[提示文]
■ ■ ■ ■ ■ ■ ■
【日本画家・山口暁子さん】人々の心を癒し、希望を与える作品を

穏やかな筆致と暈(ぼか)しや裏彩色(うらざいしき)の技法を駆使した表現が魅力の山口暁子さん。絹に描くという現代日本画では希少な技法を用い、作品制作に取り組んでいる。愛らしい少女や可憐(かれん)な草花、昆虫や小動物を描いた絵画は鑑賞者に懐かしい記憶を呼び起こし、幻想的な世界へと誘(いざな)う。本紙連載『絵画でめぐる四季』『絵画で紡ぐ物語』で読者にもおなじみの山口さんに創作への思いを聞いた。

鑑賞者の記憶を揺り起こす

――あどけない少女や美しい花、昆虫や小動物を題材にした作品が少なくありません

私の制作スタイルは、近現代文学や伝説、自作のストーリーを柱にしてテーマを設け、それにかなったモチーフを選ぶというものです。そして創作の原点には、子ども時代の記憶があります。
■ ■ ■ ■ ■ ■ ■
[記録情報]
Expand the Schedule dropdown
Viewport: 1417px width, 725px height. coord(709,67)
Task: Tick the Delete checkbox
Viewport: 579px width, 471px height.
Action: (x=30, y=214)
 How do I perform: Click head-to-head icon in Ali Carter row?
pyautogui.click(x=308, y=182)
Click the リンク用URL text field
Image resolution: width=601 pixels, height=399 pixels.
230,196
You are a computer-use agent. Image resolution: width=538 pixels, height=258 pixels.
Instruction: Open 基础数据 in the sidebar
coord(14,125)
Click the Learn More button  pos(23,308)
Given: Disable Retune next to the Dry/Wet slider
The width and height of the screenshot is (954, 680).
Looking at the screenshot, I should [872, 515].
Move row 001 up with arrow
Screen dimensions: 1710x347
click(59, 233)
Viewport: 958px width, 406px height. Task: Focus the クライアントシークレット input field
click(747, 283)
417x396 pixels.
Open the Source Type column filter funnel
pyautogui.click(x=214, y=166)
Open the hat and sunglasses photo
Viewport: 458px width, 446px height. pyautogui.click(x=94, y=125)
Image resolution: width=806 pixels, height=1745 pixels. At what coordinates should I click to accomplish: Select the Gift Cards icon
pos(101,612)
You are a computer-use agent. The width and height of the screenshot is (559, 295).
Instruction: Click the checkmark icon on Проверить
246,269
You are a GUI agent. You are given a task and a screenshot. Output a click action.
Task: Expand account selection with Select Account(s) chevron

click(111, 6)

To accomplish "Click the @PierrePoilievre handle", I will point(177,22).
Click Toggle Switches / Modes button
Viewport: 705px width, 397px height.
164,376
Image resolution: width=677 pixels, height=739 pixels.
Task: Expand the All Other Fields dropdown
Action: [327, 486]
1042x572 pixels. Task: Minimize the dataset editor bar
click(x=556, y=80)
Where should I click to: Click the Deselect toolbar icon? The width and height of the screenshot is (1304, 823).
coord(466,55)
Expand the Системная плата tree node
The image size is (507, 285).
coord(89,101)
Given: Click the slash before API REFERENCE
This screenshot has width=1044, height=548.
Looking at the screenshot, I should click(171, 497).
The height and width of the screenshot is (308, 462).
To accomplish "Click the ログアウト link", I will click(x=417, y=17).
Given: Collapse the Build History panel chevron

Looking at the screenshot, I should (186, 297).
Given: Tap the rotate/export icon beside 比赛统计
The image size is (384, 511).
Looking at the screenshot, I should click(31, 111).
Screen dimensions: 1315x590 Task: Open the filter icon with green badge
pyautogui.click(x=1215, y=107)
■ ■ ■ ■ ■ ■ ■
山口暁子さんのインタビュー記事のうち、「穏やかな筆致と暈(ぼか)しや」から「子ども時代の記憶があります。」までを、両端の語句も含めて一字一句変えずに書き写してもらえますか？

穏やかな筆致と暈(ぼか)しや裏彩色(うらざいしき)の技法を駆使した表現が魅力の山口暁子さん。絹に描くという現代日本画では希少な技法を用い、作品制作に取り組んでいる。愛らしい少女や可憐(かれん)な草花、昆虫や小動物を描いた絵画は鑑賞者に懐かしい記憶を呼び起こし、幻想的な世界へと誘(いざな)う。本紙連載『絵画でめぐる四季』『絵画で紡ぐ物語』で読者にもおなじみの山口さんに創作への思いを聞いた。

鑑賞者の記憶を揺り起こす

――あどけない少女や美しい花、昆虫や小動物を題材にした作品が少なくありません

私の制作スタイルは、近現代文学や伝説、自作のストーリーを柱にしてテーマを設け、それにかなったモチーフを選ぶというものです。そして創作の原点には、子ども時代の記憶があります。